To increase the strength of a material, among other things, a dispersion hardening can be carried out. The particles present in this case form barriers for dislocation movements within the material during mechanical load. The dislocations generated and present during loading can not cut through the particles, in fact, they have to bulge between the particles. Dislocation rings are formed which, again, have to be bypassed. When bypassing, a higher energy input is necessary than during cutting. The yield stress for the traveling of the dislocation increases with decreasing particle distance and decreasing particle size. Therefore, the material strength increases as well.

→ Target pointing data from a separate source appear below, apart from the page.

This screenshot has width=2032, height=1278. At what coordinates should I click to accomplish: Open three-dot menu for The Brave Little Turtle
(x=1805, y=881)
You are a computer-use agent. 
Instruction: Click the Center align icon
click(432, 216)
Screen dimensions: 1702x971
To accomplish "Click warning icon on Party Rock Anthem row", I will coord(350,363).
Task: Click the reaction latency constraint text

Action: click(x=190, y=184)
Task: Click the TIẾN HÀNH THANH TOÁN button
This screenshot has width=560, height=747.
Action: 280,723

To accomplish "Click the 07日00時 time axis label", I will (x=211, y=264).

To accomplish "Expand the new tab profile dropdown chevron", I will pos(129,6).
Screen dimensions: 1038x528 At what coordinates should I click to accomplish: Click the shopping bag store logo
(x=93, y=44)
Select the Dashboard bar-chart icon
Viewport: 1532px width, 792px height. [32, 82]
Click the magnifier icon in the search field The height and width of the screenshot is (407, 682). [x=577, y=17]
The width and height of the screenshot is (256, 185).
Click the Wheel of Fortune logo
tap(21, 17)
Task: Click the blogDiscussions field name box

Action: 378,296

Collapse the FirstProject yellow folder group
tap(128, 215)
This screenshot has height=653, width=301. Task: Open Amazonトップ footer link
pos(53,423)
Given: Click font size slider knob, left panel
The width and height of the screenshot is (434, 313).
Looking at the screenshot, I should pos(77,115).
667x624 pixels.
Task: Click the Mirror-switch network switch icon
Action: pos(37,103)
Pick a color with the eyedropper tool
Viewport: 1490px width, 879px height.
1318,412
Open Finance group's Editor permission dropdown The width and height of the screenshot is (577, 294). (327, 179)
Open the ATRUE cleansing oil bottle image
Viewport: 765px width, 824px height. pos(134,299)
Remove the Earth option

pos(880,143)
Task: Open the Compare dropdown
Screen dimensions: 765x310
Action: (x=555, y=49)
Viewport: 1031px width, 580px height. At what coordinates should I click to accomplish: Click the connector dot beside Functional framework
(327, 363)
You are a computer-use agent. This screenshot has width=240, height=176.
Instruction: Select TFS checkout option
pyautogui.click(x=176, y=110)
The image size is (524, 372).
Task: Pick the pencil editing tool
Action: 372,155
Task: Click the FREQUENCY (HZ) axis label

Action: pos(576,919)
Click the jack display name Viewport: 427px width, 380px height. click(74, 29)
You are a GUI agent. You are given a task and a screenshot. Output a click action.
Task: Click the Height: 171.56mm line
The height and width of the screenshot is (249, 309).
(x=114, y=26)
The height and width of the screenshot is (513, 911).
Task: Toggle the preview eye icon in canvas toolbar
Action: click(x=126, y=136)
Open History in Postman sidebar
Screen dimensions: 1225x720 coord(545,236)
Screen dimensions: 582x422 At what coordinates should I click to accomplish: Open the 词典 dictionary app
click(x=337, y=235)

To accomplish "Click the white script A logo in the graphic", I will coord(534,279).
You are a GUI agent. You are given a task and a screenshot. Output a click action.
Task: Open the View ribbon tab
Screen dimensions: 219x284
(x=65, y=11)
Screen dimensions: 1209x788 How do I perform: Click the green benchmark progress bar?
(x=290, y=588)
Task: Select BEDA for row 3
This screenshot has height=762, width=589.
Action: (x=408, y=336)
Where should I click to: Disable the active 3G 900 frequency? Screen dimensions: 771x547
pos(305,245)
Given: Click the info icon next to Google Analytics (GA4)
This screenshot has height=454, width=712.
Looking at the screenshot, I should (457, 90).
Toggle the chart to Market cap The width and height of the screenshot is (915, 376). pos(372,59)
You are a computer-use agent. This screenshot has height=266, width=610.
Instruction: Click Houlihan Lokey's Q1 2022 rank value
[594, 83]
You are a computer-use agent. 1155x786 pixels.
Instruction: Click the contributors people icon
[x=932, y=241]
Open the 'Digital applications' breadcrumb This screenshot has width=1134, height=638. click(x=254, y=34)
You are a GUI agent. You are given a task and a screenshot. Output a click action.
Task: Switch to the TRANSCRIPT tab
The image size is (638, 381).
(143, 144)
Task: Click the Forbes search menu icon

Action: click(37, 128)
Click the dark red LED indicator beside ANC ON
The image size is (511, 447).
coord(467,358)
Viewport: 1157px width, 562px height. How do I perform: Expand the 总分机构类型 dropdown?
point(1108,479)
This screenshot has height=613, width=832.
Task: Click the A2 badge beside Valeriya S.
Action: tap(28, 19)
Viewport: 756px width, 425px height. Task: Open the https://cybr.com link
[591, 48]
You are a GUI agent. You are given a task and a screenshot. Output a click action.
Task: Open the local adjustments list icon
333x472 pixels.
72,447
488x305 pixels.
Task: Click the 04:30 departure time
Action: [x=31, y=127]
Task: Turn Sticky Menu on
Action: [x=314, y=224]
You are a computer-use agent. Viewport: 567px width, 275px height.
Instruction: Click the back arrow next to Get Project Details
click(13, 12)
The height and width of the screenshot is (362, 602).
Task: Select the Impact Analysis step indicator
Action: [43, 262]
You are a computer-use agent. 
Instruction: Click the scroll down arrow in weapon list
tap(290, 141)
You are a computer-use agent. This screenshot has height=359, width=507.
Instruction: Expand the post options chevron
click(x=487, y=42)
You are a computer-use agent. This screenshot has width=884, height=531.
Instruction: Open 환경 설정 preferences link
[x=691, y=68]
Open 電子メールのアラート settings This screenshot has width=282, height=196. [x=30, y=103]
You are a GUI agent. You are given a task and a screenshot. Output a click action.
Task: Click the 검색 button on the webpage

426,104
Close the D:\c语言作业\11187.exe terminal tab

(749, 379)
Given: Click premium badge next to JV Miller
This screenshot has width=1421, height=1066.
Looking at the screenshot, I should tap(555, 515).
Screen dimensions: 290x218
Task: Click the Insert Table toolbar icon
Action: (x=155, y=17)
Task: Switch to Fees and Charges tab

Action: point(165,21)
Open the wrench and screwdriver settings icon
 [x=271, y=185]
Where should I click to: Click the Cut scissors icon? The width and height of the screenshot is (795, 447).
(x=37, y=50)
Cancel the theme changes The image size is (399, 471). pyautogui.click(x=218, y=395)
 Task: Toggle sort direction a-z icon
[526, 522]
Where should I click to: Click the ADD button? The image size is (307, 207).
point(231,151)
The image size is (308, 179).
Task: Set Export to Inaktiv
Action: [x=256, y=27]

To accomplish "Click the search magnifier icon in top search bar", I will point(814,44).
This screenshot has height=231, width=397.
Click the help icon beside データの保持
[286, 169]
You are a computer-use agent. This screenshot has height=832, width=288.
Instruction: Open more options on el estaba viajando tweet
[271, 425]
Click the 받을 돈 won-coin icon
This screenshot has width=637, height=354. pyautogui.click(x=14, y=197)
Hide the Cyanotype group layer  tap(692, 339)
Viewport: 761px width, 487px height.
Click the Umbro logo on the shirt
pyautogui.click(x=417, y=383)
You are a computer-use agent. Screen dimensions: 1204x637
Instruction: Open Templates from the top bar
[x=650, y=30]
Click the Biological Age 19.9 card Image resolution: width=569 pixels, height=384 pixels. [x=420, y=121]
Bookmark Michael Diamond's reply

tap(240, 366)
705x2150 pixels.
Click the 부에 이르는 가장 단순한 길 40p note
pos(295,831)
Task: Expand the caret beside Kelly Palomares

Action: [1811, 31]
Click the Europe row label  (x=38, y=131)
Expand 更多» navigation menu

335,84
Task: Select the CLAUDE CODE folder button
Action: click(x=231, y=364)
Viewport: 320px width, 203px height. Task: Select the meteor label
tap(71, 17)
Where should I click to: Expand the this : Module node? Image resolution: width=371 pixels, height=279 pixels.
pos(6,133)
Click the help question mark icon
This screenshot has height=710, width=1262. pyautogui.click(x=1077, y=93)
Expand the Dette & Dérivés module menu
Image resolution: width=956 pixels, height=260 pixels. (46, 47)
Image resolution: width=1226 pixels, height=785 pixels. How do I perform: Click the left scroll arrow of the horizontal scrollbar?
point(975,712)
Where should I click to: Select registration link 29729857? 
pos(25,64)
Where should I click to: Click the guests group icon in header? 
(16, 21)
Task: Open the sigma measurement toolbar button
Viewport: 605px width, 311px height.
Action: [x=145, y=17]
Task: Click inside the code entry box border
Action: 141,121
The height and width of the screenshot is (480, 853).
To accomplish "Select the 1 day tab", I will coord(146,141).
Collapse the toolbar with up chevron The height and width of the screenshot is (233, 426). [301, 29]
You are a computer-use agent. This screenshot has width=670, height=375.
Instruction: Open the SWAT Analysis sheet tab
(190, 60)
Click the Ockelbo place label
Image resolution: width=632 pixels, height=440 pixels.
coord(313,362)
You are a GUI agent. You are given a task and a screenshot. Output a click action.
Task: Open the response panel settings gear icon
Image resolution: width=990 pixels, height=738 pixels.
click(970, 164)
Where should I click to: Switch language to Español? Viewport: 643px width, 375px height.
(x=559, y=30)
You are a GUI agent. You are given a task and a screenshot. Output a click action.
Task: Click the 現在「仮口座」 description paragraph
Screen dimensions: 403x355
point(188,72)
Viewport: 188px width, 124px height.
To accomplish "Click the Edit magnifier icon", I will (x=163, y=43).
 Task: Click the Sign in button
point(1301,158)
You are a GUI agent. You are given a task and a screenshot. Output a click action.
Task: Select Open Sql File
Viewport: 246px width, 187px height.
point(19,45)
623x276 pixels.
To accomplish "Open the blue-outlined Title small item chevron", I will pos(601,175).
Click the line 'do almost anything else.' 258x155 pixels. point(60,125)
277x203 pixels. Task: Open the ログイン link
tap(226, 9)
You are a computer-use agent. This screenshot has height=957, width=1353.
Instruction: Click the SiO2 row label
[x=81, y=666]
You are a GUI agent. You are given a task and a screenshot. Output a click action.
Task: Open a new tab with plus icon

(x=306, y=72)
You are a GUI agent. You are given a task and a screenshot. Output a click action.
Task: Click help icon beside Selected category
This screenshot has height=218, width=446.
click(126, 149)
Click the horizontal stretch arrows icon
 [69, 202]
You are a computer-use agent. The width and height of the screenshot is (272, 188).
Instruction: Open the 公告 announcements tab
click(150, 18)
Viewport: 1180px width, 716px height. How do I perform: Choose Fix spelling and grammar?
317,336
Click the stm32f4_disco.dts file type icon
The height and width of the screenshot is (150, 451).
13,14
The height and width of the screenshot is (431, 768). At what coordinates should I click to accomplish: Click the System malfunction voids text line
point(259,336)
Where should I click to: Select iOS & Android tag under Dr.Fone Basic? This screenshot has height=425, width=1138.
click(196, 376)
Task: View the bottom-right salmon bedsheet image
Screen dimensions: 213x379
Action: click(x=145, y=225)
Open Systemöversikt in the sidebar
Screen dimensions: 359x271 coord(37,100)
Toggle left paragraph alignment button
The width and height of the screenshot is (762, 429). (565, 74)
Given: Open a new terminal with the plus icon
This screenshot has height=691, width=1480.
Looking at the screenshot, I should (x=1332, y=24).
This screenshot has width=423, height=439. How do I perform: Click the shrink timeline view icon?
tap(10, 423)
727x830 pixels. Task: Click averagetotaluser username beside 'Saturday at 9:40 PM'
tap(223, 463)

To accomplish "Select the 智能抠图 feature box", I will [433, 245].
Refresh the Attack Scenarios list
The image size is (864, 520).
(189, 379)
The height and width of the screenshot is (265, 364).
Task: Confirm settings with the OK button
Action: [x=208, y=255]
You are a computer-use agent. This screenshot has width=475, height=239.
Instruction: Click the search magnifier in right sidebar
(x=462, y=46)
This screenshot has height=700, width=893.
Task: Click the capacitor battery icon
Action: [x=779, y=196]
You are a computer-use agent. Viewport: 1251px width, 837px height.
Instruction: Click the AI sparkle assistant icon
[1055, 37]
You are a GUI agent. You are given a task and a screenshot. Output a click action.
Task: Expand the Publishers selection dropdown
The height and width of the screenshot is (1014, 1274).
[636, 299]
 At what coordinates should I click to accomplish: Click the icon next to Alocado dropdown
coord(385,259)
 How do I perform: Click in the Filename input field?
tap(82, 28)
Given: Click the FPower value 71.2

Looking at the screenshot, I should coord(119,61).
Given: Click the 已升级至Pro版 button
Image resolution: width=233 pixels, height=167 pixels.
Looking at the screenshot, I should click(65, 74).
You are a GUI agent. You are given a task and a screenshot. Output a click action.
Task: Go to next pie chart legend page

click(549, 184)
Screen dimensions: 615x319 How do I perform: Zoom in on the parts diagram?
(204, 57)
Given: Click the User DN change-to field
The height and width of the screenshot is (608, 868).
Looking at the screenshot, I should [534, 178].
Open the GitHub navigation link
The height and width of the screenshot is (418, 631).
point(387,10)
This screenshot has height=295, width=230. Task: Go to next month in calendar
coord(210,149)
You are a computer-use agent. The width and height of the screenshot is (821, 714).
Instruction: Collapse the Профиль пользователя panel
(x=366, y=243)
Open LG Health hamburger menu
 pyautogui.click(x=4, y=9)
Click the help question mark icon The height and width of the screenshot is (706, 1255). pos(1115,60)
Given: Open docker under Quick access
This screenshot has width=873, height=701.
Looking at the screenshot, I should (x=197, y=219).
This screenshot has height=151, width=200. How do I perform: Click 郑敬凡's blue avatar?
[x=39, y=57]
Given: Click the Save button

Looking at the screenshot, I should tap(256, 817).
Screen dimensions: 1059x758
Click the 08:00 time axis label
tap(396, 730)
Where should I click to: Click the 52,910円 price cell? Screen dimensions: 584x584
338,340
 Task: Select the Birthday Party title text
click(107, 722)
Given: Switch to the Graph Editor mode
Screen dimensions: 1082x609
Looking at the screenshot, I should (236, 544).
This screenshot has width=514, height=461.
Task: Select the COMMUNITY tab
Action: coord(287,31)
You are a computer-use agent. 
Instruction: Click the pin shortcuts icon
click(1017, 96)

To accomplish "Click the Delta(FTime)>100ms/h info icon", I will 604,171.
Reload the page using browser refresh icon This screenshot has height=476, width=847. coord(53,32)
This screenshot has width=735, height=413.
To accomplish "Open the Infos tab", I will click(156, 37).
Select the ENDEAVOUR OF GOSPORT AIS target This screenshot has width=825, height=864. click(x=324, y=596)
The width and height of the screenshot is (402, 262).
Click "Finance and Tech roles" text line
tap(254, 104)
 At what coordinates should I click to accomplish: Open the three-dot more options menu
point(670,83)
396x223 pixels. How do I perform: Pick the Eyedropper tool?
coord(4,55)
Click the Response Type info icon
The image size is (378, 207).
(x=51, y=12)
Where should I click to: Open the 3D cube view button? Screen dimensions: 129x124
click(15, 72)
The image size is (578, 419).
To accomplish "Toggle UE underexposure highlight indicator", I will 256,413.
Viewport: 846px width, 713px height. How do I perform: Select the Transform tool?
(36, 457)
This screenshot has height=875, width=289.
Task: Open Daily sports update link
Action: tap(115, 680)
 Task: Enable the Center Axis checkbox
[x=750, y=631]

A dispersion hardening would be possible by introducing carbides in the form of nanoparticles. The term “nanoparticles” relates here to particles with a size of 1 to 200 nm. The production of nanocrystalline thermal spray coatings has previously been carried only by means of agglomerated nanoparticles. Such agglomerates of nanoparticles can reach a diameter of 0.1 to 100 μm. Only with particle sizes larger than 1-2 μm, the particle transport under normal pressure conditions is possible. Due to the fact that, for a directed transport in a gas flow, nanoparticles have to absorb a minimum amount of energy through the collision with the gas molecules and that the energy maximally to be absorbed decreases with decreasing particle size, the nanoparticles can be transported in a directed manner only up to a minimum size. This would only be possible through lower process pressures or through electrically charging the particles. In particular at particle sizes below 800 nm, particles behave like gas molecules. A nanocrystalline HVOF layer thus can only be produced if agglomerated nanocrystalline powders are available. A particle reinforcement thus has to be carried out already within the powder. This results in that the generated coating contains microparticles and agglomerates from nanoparticles, but no finely dispersed discrete nanoparticles. Coatings containing agglomerates of nanoparticles are described, for example, in DE 10 2007 018 859 A1, DE 100 57 953 A1, U.S. Pat. Nos. 5,939,146 A, 6,723,387 B1 and US 2004/0131865 A1.